The future of knowledge work and work in other areas will see us working alongside AI, using it to perform the drudgery work. This, hopefully, will also lead to a decline in management applying the brutality of Taylorism to humans.
Humans will also live longer in the very near future. Already, Gen Zers can expect to live to 140+ years old. The generation behind them, may well expect to live to 180, perhaps 200. As AI is advancing rapidly, so will the technologies continue to combine in novel ways that extend our lives.
This means that you may spend the first 15–20 years of your career as an accountant, the next 15 as a marketer and the next 15 or so as a carpenter or painter. Retirement at 65? How about 135?
This is why we must rethink play. From childhood throughout our adulthood. Yes, we will have to rethink education as well. But play will be a critical underlying thread to finding happiness. Not in the future, but right now. Play helps us to be more human. In some of my innovation work I actually structure play time. The outcomes are often quite impactful.
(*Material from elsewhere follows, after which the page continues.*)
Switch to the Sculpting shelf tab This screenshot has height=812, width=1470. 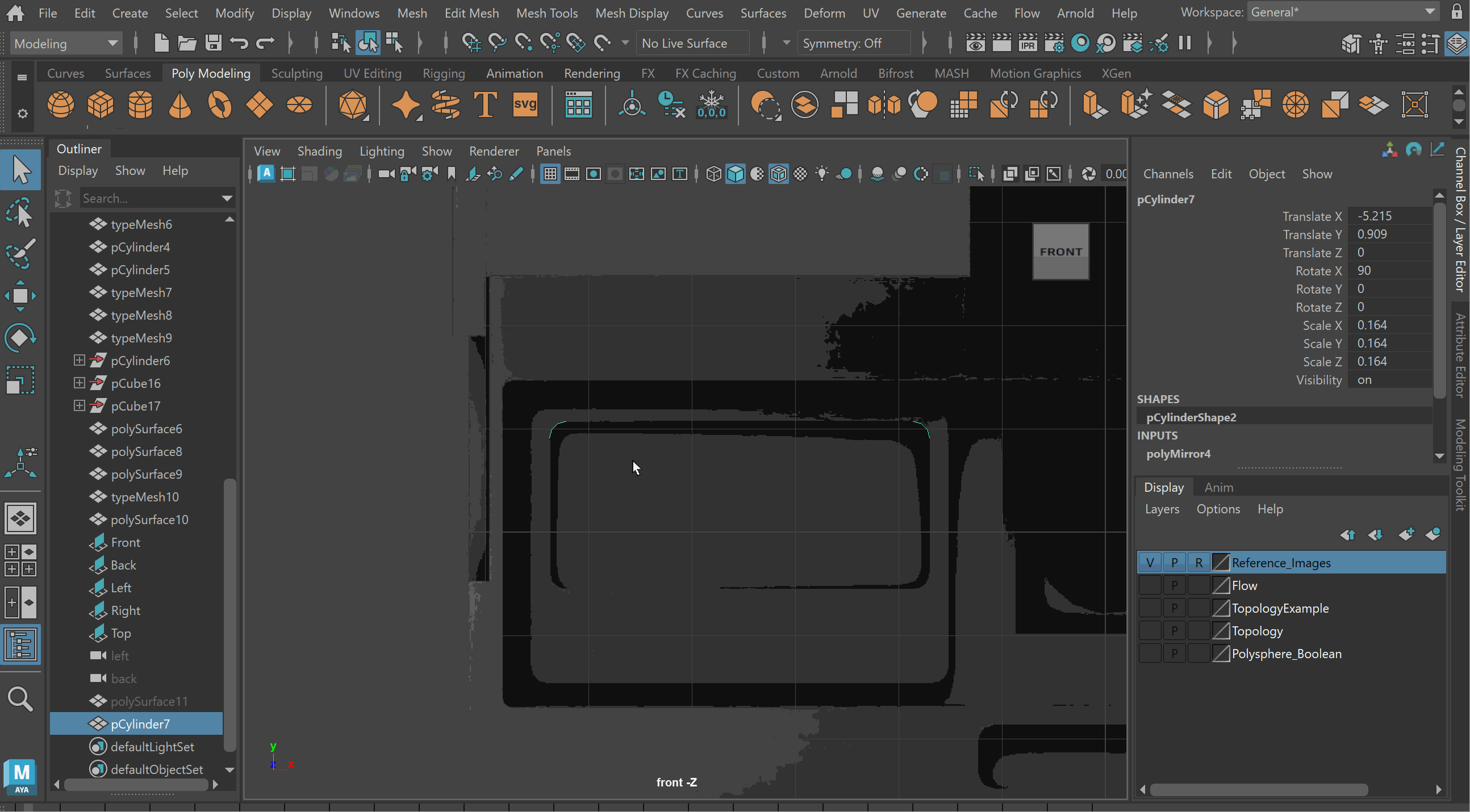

As part of play, comes activities like the arts. The aesthetic elements of culture; art, design, architecture, music, fashion, are key to human healthy human societies. It is part of how we imagine things. From our imaginations, we build our futures. Our technologies.
Through play, we find our interests in life. Schools that emphasise unstructured play and even let students determine what and how they want to learn, do exceedingly well. A wonderful example is the Agora school in the Netherlands. This could very well be the future of school not just for children but adults as well.
We are slowly beginning to realise the importance of play, something our ancestors knew all to well and that somehow we lost during the Industrial Revolution. It is interesting that Klauss Schwab who envisioned Industry 4.0 completely forgot that one truly human benefit may that we have more time to play. The Techtopians of the world, don’t talk about play either, just a more efficient, consumerist society. This is telling of how we are still locked in the mindset of scientific management seeing humans as machines and consumers. And how little we have come to value play.
Just as capitalism is undergoing huge changes and academia is about to as well, so will we be rethinking retirement and careers. And how we play. If we rethink play, it will help us rethink a lot of other parts of society. No, we will not create a utopian society, that’s a nice dream, but not realistic.
So, we should ask ourselves, are we willing to make the societal changes, to be brave enough, to bring back play?